I used to hear of 3-d printing of livers that could help a lot of diabetics. A liver has very little structure, so it’s the easiest organ to print. Then docs forgot all about that when the Covid panic/propaganda started. Well, where is it?

    artichoke in reply to artichoke. | July 23, 2023 at 4:36 pm

    I include dentistry as a part of medicine here, although dentists did not commit the same sins as many doctors during the propaganda phase. Am glad to see some real signs of progress in medicine and dentistry. But out of Japan. Our own research seems to have been totally subsumed by the Fauci / CDC agenda.

      gonzotx in reply to artichoke. | July 23, 2023 at 5:53 pm

      My friend had a dental appointment when Covid struck, they shut down the office for months, still, Dental Hygienist have all but disappeared in the Austin area.

      My dentist actually cleaned my teeth

      But back to the story of dentists amd Covid… she had a small lump on her palate, by the time the office reopened and she was able to get in

      Well, that was 2 years ago, and she’s dying in a hospital here in Austin

      One of the sweetest, kindest, persons you would meet

      She is just lovely

      thad_the_man in reply to artichoke. | July 23, 2023 at 8:10 pm

      Trrating a liver for diabetes. Sounds shaky. Liver does something to regulate blood sugar but it is veery minimal.

Being able to “see” under a metal crown would be nice.

The “implant” industry will not be amused.

So, you may starve to death because they won’t let farmers grow crops or raise livestock, but at least you’ll go with a great set of teeth – unless, of course, the IWRTW decide that it causes climate change, in which case they won’t allow that either.

    jb4 in reply to txvet2. | July 23, 2023 at 6:31 pm

    With a great set of renewable teeth, we will be able to eat more food without cooking – like gnawing on raw corn on the cob, without heating a pot of water.

Hmm, I wonder what could go wrong .

We have a traitor in the White House – again. Nothing means much until we clean out our government.

“Targets the protein”.

Where have we heard that before?

No thanks.

Because the last gene therapy they tried worked so well…

thad_the_man | July 23, 2023 at 8:13 pm

I have nothting against gene therapy, unlike others, as long as it is tested thoroughly and is used sparingly.

E Howard Hunt | July 23, 2023 at 8:32 pm

Sweet somatology

inspectorudy | July 24, 2023 at 11:41 am

“The idea of growing new teeth is every dentist’s dream,”

Ha ha!
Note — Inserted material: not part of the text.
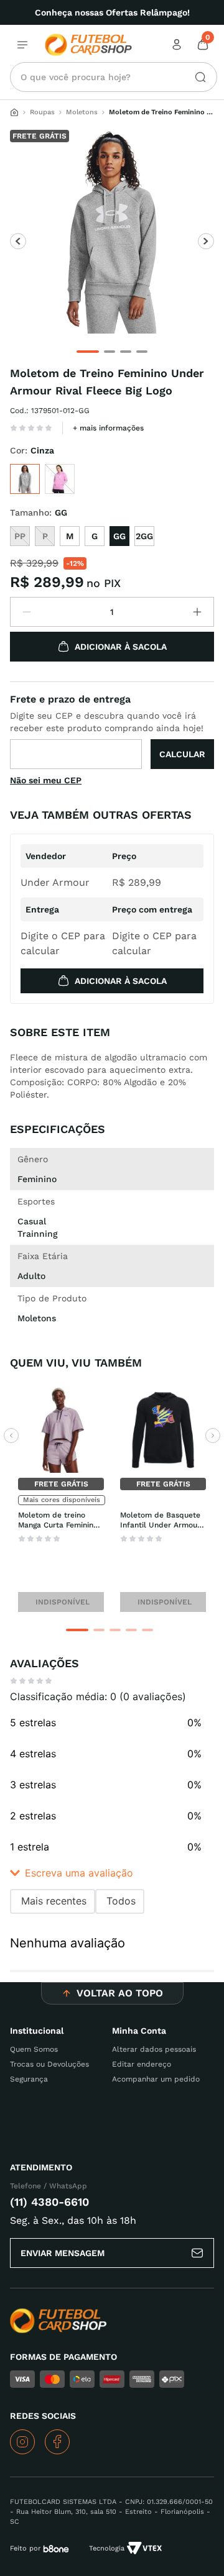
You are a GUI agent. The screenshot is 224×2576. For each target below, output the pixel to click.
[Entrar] (178, 44)
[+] (197, 612)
That is the OPPOSITE of every dentist’s dream! That means that you don’t need them since you can grow a whole new set of teeth. Why get fillings and root canals when you can just grow new teeth?

healthguyfsu | July 24, 2023 at 11:44 am

This sounds like cancer waiting to happen.

healthguyfsu | July 24, 2023 at 11:46 am

Can’t wait to have my own set of Freddie Mercury’s though!

My best friend in college, of Persian descent, had a cousin who had lost his second set of teeth, and grown a third.